Million Wolde (Amharic: ሚሊዮን ወልዴ; born March 17, 1979) is an Ethiopian athlete, winner of the 5000 metres at the 2000 Summer Olympics.

At the age of only seventeen, Million Wolde competed in the 1996 World Junior Championships in Sydney, finishing sixth in the 3000 m steeplechase. At the next World Junior Championships, at Annecy, France in 1998, he won the 5000 m. He also finished eighth in the Junior World Cross-Country Championships at Cape Town in 1996, gained second place at Turin in 1997 and at Marrakech, in 1998, he won his final junior championships over 8 km. On the road, Wolde represented Ethiopia in the 1998 World Road Relay Championships at Manaus, Brazil. Ethiopia eventually finished second to Kenya, after Wolde had established a narrow lead in the initial 5 km leg.
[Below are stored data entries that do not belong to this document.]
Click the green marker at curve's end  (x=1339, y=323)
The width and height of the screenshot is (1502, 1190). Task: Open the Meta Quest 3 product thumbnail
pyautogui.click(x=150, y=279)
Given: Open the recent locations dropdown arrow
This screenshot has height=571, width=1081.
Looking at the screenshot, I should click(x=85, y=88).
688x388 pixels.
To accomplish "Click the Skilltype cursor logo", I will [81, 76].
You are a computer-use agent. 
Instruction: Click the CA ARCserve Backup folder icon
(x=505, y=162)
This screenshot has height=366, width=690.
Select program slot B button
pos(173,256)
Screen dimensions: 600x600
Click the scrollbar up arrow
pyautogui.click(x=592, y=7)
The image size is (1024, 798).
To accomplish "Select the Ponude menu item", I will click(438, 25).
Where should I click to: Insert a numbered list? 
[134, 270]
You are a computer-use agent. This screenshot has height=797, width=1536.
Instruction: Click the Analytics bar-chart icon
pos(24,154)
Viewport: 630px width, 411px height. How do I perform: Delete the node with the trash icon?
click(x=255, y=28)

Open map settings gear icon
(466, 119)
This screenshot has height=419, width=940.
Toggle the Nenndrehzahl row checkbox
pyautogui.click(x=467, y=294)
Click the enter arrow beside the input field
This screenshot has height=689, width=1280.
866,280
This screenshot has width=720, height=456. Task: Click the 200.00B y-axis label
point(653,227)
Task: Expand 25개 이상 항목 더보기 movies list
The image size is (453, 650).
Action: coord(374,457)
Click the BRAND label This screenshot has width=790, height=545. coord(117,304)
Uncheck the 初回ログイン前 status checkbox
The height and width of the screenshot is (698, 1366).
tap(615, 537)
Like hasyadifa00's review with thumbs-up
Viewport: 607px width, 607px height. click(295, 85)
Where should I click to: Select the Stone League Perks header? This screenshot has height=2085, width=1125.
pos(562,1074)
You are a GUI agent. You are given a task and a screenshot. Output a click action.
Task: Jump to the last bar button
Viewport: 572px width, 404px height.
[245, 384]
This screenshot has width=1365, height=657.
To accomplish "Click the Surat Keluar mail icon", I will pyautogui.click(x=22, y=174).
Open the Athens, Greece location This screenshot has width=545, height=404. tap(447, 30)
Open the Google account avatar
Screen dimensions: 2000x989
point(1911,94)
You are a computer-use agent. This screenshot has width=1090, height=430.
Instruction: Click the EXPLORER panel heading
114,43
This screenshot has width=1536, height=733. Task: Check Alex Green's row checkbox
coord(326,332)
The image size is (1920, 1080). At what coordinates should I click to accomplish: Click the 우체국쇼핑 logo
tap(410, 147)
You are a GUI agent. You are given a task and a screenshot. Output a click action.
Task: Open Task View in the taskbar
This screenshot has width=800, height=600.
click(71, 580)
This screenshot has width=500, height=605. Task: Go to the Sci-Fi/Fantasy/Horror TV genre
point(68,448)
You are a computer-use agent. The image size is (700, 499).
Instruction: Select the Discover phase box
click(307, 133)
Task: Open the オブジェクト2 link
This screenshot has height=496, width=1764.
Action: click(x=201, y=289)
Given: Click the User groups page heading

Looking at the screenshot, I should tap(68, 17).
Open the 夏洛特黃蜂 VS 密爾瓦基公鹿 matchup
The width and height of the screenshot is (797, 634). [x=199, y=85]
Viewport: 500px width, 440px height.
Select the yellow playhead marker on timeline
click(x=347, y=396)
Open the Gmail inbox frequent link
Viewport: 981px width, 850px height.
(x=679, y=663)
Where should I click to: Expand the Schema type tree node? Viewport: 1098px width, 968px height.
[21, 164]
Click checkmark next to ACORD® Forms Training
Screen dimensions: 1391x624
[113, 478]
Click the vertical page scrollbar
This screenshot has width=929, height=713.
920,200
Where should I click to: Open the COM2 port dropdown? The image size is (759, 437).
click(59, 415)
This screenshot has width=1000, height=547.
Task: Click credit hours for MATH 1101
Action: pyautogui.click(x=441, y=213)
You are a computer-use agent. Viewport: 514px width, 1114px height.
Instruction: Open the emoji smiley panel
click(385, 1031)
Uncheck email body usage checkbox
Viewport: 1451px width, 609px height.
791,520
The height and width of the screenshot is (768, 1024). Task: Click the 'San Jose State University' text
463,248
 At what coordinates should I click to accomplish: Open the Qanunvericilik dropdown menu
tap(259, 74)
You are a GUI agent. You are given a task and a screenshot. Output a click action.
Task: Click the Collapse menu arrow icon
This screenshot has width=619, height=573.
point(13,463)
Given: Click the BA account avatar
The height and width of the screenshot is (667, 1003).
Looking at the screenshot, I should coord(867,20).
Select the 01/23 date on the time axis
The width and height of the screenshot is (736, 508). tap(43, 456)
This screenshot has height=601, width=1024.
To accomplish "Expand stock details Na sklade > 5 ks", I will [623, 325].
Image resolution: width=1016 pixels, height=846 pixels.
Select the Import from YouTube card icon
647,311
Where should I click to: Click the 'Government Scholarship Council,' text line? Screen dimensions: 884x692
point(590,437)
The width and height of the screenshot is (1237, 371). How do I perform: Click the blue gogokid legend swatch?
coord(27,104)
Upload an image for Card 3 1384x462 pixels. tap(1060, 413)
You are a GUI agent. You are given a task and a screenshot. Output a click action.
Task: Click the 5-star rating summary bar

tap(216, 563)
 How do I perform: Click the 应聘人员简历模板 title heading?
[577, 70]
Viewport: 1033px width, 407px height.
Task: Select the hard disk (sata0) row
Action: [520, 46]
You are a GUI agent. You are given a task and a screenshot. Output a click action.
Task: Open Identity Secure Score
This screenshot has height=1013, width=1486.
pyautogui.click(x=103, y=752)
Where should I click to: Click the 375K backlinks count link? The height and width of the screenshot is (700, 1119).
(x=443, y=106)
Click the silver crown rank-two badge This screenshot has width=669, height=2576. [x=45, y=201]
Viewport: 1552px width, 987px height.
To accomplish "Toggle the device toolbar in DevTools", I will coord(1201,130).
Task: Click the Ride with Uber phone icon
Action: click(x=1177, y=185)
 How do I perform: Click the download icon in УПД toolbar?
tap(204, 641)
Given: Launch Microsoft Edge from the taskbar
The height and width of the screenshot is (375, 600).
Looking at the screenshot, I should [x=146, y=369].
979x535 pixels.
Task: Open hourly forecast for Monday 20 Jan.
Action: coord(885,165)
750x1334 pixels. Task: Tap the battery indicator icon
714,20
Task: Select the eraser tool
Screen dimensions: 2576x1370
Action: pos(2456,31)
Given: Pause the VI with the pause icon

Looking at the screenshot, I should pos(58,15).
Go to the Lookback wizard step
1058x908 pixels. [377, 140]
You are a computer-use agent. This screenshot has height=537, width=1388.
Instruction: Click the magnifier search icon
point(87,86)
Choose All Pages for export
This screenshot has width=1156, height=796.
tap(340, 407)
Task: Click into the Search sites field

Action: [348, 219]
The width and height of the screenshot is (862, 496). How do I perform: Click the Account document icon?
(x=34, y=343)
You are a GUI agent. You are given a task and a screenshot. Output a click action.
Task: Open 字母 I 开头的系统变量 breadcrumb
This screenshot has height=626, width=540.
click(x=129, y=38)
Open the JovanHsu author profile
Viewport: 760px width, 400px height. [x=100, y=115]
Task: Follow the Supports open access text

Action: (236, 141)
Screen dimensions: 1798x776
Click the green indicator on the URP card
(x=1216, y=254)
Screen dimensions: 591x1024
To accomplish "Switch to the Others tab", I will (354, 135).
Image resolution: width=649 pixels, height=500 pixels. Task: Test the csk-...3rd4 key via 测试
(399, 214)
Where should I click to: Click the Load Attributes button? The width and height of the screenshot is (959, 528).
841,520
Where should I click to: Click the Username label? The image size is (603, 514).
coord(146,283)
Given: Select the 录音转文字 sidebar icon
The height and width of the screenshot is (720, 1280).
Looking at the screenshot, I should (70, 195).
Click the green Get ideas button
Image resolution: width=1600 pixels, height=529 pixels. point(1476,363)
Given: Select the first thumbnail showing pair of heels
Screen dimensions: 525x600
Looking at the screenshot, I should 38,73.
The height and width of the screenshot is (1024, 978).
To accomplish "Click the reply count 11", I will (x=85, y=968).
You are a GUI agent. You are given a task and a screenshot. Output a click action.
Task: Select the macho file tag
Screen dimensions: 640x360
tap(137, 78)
But the real fame came, when Wolde won the bronze medal in the 3000 metres at the World Indoor Championships at Maebashi in 1999 and then finished eighth in the 5000 m at the World Championships in Seville later that year. At the World Cross-Country Championships, Wolde finished fourth in the senior men's short course (4 km) at Belfast in 1999 and fifteenth at the same distance in Vilamoura, Portugal in 2000.

The highlight of Wolde's career came in the 5000 m at the 2000 Sydney Olympic Games, when he was still just twenty two. With no one prepared to set a decent pace, Wolde bided his time and then sprinted past the leaders with 200 m remaining to win in 13:35.49 ahead of second placed Ali Saïdi-Sief of Algeria and Morocco's Brahim Lahlafi. At the next World Championships in Edmonton, Canada, Wolde won a silver medal in 5000 m.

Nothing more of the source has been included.